Mellon Names Strategist Lovejoy as Mortgage Chief

Mellon Bancorp has named veteran strategist David R. Lovejoy as chairman of its mortgage company.

Mr. Lovejoy, 47, a vice chairman of the Pittsburgh-based banking company, will succeed Thomas F. Donovan, who is retiring Dec. 31.

As an overseer of corporate development, Mr. Lovejoy has helped spearhead major acquisitions for Mellon, including last year's purchase of Dreyfus Corp.

He has been with Mellon since February 1993, after a 20-year stint at the former Security Pacific Corp., where he rose to vice chairman and head of merchant banking. While at SecPac, Mr. Lovejoy was also on the board of the Los Angeles branch of the Federal Reserve Bank of San Francisco.

But his career hit a snag in 1990, when SecPac experienced huge losses from international investment banking. The bank took a $360-million restructuring charge and was purchased by BankAmerica Corp. soon after.
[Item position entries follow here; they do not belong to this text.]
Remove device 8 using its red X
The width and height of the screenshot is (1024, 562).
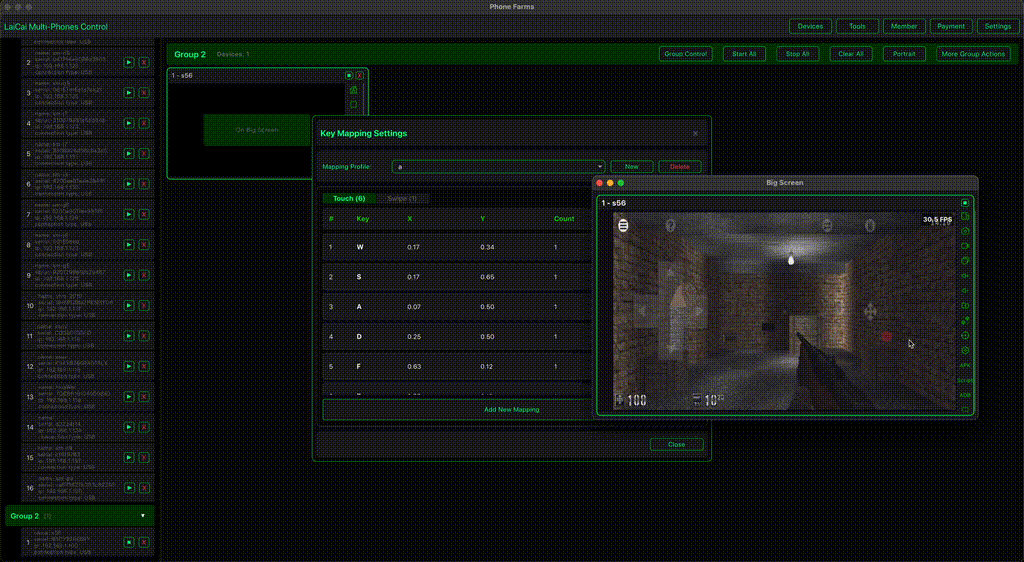(144, 245)
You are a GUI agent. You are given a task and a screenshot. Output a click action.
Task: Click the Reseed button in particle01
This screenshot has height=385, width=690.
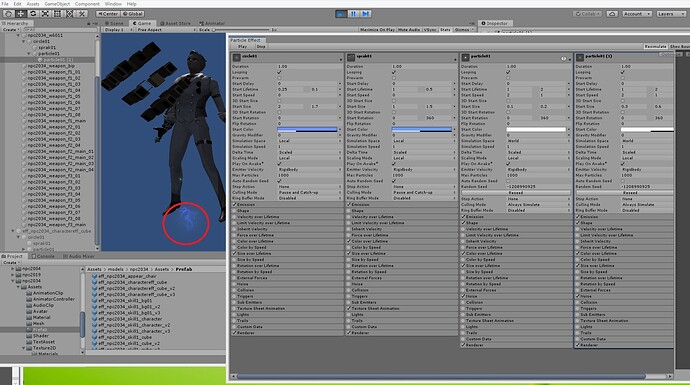(516, 193)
Mr. Lovejoy now works closely with another SecPac veteran, Mellon chairman Frank Cahouet.

Mellon said it was premature to make Mr. Lovejoy available to discuss his new position. But analysts said his diverse skills and corporate status signaled that Mellon wanted a top-notch executive for the job.

The appointment "lends some stature to mortgage operations," said Anthony R. Davis, a bank analyst at Dean Witter Reynolds, New York.
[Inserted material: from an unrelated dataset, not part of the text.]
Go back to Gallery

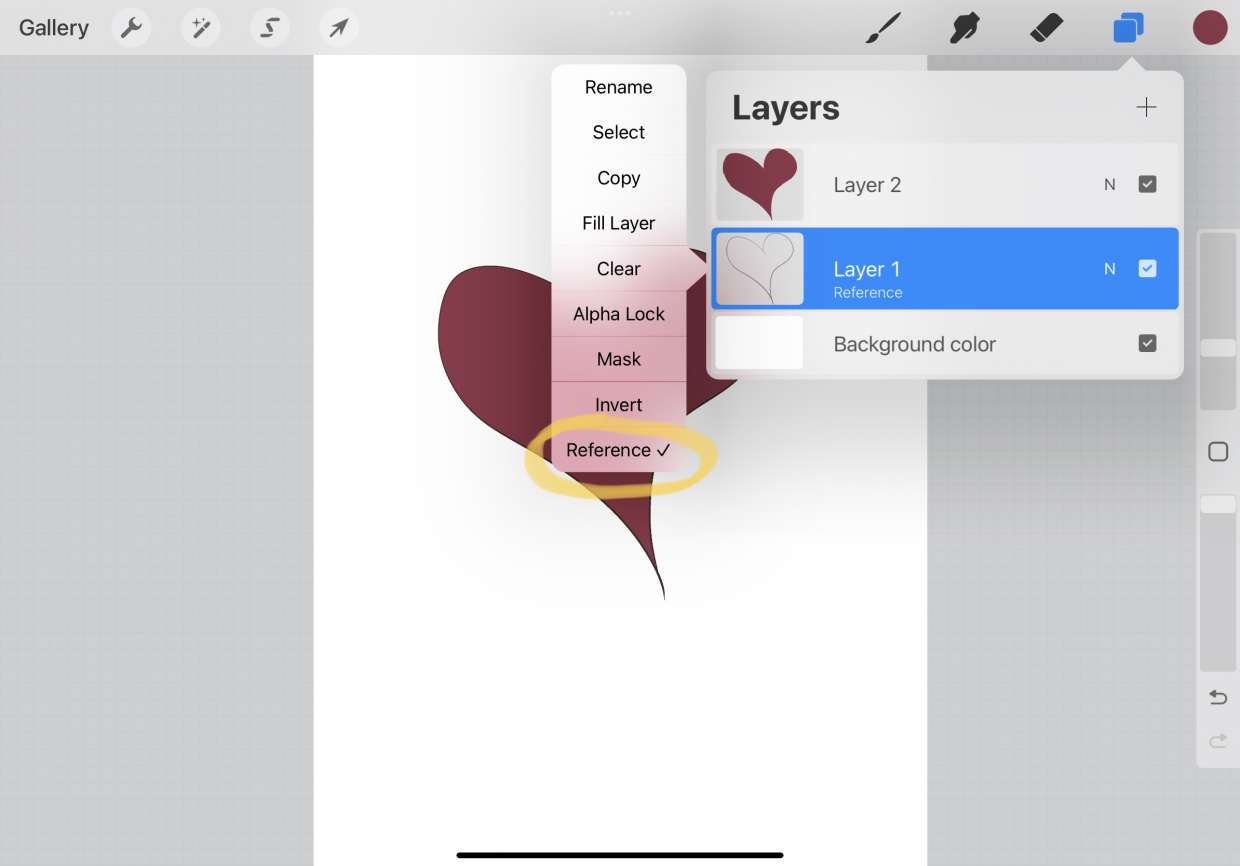tap(54, 28)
Mr. Davis said Mr. Lovejoy will likely help Mellon sharpen its efforts to use mortgages as a platform for cross-selling other bank products.

Other analysts said the appointment could well indicate that Mellon wanted to expand its Houston-based mortgage unit through acquisitions. Mr. Lovejoy and executives at the mortgage unit are quite familiar with the approach.

Most recently, Mellon Mortgage purchased Metmor Financial, a deal that expanded residential and commercial servicing by $13 billion.

Some $9.3 billion of the portfolio was residential loans, boosting Mellon's residential servicing portfolio to $45 billion. The increase took Mellon to 11th place from 17th among all residential servicers.

The purchase, which closed last month, also gave Mellon a foothold in California and the Midwest, where Metmor operated a number of offices.

A longtime player on the East Coast, Mellon Mortgage entered the Northwest last year, with the purchase of U.S. Bancorp's mortgage company.

Also in 1994, Mellon Mortgage acquired Northern Mortgage Co. of Norwell, Mass., and bought four residential mortgage offices in Texas from Roosevelt Bank of Chesterfield, Mo.